* _Set problem_
Please count how many lines in the rows below contain the string "tile", with case counting, and give only the number.

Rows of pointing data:

[Start]

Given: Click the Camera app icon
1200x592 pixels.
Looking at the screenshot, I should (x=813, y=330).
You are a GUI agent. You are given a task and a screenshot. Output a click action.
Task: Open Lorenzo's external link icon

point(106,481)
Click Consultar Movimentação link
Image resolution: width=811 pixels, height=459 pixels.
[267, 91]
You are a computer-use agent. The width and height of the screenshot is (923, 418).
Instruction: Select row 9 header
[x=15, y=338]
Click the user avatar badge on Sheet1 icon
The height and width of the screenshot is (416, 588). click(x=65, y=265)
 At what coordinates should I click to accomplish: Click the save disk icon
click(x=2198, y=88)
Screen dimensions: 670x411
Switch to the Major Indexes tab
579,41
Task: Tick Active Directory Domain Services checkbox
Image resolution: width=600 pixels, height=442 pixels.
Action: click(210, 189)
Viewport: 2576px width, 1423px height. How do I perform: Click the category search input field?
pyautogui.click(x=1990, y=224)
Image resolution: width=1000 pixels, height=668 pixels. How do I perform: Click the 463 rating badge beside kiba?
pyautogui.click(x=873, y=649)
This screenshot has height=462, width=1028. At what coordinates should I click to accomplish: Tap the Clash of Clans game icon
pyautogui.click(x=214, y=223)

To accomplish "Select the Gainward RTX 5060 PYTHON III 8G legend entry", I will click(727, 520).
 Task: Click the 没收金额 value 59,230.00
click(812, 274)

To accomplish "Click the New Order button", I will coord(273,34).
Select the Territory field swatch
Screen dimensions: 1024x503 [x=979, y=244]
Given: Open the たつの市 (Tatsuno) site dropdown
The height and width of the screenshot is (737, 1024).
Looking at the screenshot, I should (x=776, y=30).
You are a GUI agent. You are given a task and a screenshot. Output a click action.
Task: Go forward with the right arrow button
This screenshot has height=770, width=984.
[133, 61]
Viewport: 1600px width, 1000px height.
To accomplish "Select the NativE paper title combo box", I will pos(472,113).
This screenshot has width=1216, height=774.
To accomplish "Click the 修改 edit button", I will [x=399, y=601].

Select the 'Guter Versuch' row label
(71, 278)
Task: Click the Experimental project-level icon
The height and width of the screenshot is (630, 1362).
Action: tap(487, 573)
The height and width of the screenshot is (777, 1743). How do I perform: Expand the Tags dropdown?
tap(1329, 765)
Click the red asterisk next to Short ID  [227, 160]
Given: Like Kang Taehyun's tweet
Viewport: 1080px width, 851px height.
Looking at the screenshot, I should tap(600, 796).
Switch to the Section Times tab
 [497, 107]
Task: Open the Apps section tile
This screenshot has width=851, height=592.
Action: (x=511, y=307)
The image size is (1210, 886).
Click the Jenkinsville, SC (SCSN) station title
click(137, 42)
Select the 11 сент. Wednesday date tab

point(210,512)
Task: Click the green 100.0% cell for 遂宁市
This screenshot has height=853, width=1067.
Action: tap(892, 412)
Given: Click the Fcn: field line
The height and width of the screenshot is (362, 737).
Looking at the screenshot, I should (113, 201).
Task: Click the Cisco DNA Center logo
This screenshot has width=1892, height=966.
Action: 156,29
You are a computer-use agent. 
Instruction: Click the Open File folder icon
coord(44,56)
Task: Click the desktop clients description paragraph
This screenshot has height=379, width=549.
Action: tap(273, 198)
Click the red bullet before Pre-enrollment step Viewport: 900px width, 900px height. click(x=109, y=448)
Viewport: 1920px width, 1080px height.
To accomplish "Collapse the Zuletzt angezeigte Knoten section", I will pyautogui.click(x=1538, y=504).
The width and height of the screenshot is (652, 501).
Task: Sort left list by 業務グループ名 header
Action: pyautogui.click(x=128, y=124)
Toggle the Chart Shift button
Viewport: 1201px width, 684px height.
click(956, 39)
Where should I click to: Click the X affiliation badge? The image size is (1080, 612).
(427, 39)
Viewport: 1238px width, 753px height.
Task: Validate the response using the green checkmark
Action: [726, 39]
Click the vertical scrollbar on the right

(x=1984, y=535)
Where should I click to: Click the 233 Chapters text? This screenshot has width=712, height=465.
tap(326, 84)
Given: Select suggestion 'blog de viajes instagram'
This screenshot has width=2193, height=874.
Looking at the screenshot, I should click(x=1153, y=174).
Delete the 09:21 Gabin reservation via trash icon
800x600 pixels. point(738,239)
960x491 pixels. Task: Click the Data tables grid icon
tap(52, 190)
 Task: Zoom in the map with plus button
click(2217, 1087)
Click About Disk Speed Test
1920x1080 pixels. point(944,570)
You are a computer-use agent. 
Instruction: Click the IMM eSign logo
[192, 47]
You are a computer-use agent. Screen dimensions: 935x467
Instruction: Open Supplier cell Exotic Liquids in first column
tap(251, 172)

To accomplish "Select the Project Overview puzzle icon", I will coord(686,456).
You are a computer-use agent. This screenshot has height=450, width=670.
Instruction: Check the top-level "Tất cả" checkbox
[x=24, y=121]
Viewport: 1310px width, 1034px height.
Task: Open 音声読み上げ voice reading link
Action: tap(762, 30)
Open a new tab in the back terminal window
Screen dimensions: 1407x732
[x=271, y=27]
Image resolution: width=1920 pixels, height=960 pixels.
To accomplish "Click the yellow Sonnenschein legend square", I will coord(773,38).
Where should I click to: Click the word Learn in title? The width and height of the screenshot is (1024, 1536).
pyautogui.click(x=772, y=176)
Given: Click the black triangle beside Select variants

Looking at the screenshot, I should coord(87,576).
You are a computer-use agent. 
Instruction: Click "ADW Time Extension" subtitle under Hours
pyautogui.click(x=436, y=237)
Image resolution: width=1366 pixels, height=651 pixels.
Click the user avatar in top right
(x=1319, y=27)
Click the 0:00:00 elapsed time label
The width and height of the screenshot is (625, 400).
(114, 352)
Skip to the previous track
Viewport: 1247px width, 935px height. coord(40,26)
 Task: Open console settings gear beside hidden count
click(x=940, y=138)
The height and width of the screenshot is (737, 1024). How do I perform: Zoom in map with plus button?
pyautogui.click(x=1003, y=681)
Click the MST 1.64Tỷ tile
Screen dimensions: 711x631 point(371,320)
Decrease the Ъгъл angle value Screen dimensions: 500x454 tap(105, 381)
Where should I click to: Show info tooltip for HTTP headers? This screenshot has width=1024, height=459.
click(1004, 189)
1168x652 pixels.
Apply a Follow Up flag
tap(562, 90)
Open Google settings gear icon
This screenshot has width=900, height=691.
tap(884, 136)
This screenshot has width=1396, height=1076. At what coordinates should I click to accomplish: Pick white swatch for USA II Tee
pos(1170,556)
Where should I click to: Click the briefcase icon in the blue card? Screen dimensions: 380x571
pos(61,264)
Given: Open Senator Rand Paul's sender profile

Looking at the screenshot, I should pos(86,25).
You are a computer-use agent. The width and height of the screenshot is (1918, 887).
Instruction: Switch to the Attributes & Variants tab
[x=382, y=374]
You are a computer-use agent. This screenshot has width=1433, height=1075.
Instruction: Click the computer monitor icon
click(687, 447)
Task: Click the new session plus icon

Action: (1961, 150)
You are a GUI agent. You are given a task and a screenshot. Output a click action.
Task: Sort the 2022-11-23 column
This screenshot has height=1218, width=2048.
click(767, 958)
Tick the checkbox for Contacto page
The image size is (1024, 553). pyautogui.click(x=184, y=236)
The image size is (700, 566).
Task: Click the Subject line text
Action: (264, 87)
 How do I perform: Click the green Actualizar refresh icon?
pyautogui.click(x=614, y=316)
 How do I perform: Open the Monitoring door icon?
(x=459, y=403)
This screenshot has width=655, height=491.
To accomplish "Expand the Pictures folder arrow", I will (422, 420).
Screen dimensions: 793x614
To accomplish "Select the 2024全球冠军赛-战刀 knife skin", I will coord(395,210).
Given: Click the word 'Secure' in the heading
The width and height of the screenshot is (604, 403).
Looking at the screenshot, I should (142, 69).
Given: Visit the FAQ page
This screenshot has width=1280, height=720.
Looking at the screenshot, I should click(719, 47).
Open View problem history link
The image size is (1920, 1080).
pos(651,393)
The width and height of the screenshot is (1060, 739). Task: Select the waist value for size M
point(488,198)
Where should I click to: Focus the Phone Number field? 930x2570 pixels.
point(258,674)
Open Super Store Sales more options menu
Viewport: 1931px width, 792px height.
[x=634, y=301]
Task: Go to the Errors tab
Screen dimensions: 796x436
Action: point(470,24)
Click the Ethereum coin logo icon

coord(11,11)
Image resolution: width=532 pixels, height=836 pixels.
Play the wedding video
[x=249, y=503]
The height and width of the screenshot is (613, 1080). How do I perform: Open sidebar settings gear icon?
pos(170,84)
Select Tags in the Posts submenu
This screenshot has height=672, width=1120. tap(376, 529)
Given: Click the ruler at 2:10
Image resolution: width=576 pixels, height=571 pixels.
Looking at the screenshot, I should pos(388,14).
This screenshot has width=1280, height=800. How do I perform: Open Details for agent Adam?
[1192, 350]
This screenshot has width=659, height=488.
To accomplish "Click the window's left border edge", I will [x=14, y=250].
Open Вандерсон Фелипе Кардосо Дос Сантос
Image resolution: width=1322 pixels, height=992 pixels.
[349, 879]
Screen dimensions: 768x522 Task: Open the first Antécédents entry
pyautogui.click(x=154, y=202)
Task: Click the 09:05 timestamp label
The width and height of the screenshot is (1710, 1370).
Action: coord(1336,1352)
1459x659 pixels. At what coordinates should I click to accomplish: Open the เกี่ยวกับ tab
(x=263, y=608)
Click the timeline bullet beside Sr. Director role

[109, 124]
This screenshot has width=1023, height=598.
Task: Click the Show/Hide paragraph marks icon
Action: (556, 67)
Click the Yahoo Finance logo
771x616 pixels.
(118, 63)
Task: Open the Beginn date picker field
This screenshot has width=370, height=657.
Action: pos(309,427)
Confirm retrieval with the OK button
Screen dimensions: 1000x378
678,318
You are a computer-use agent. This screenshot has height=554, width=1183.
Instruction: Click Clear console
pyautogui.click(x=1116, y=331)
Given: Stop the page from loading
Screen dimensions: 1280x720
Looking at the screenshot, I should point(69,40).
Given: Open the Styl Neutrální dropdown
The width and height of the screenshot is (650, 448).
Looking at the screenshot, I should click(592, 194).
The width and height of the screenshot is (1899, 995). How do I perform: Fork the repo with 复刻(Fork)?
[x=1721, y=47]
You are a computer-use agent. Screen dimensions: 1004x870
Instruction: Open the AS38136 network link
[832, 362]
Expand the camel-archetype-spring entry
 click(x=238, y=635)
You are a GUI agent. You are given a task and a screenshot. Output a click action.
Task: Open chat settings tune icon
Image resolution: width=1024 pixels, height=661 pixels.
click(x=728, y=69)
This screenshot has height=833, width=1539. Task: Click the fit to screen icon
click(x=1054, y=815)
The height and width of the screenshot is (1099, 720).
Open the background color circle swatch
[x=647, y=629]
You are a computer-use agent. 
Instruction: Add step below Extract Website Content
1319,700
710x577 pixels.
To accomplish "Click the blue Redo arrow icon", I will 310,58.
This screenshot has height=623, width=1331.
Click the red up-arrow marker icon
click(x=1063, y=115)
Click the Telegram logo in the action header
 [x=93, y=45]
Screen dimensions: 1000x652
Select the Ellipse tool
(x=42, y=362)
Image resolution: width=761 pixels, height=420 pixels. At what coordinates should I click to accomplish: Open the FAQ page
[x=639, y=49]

[End]

* _Reply_
2